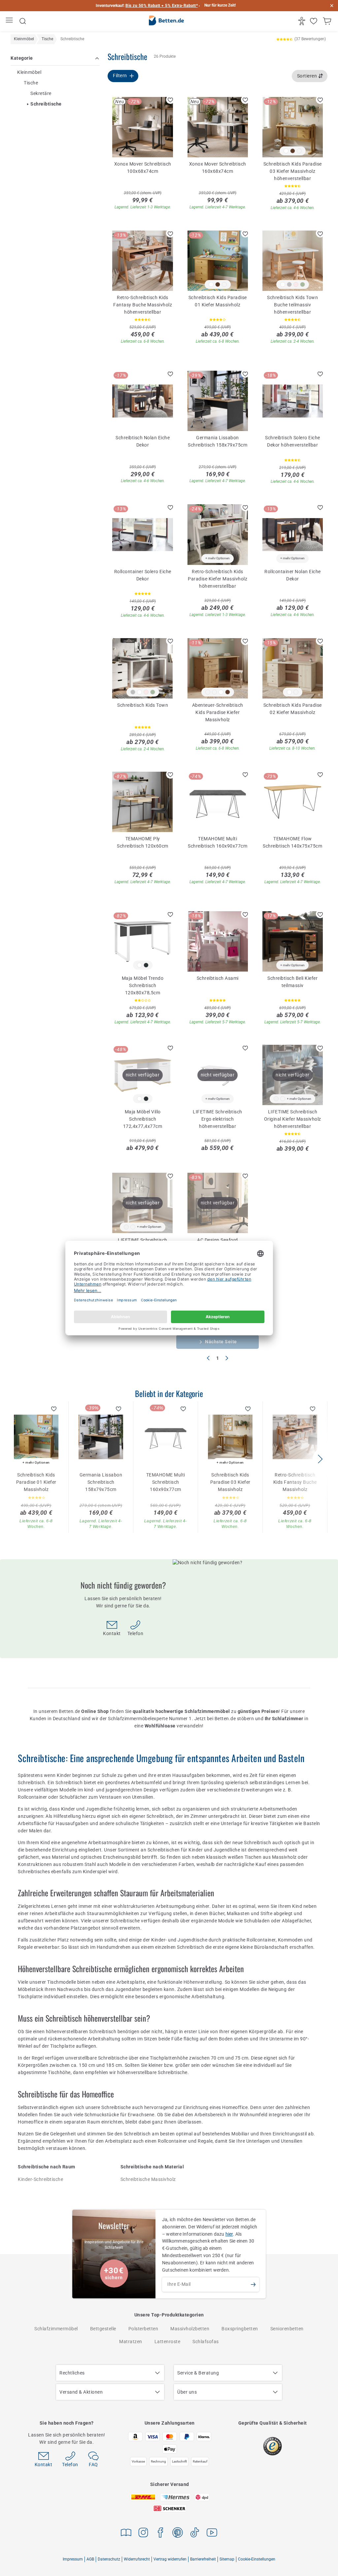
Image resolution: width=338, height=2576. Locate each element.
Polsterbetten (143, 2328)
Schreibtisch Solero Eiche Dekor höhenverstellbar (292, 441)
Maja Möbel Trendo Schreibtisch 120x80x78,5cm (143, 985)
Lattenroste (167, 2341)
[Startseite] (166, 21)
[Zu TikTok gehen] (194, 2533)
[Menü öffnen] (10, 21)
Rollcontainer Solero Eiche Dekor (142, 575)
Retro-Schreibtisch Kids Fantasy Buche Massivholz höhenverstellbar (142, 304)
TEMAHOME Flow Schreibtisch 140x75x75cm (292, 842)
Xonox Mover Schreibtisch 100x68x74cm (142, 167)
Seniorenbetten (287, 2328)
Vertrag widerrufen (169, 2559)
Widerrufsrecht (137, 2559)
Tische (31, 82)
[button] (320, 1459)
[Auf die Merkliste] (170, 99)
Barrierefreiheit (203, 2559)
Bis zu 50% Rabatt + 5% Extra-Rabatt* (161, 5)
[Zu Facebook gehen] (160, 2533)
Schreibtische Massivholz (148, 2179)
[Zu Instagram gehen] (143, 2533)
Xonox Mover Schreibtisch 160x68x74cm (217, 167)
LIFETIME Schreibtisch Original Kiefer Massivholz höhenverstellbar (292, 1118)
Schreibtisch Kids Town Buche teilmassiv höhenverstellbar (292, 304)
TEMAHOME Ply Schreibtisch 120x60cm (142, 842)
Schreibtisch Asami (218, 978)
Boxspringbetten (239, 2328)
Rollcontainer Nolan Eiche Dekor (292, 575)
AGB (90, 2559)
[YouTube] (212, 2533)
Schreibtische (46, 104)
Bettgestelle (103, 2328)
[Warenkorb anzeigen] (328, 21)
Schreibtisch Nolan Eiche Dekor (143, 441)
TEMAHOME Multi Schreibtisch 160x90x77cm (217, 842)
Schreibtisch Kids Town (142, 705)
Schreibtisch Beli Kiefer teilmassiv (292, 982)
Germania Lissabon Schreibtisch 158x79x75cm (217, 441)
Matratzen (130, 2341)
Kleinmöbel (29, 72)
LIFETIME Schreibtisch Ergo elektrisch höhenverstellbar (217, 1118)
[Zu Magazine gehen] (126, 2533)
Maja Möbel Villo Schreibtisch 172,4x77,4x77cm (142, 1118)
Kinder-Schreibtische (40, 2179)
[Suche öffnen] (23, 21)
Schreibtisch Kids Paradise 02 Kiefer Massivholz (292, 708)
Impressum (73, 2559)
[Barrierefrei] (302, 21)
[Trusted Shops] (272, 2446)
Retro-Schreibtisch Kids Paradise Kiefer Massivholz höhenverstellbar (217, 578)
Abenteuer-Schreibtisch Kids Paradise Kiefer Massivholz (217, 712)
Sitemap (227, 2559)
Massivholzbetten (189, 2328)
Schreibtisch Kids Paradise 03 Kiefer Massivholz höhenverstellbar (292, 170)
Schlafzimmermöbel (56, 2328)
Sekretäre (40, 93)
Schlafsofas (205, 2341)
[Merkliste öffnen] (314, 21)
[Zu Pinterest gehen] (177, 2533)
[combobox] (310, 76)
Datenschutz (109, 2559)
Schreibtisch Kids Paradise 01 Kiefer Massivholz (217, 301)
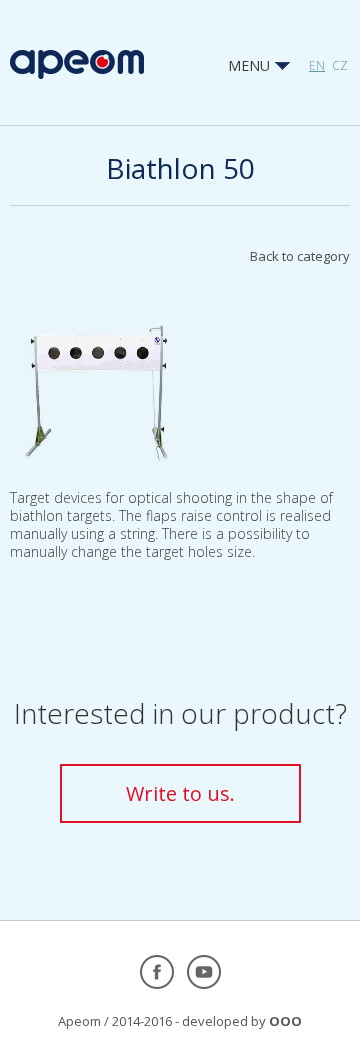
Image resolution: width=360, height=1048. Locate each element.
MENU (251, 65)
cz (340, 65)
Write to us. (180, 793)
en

Directions for this task: From the listing above, repeat exactly the lines starting at the line that includes "[Barrierefrei] (302, 21)" and ending at the line that includes "Schreibtisch Kids Paradise 01", with nothing outside that span.

Answer for the task:
[Barrierefrei] (302, 21)
[Trusted Shops] (272, 2446)
Retro-Schreibtisch Kids Paradise Kiefer Massivholz höhenverstellbar (217, 578)
Abenteuer-Schreibtisch Kids Paradise Kiefer Massivholz (217, 712)
Sitemap (227, 2559)
Massivholzbetten (189, 2328)
Schreibtisch Kids Paradise 03 Kiefer Massivholz höhenverstellbar (292, 170)
Schlafzimmermöbel (56, 2328)
Sekretäre (40, 93)
Schlafsofas (205, 2341)
[Merkliste öffnen] (314, 21)
[Zu Pinterest gehen] (177, 2533)
[combobox] (310, 76)
Datenschutz (109, 2559)
Schreibtisch Kids Paradise 01 Kiefer Massivholz (217, 301)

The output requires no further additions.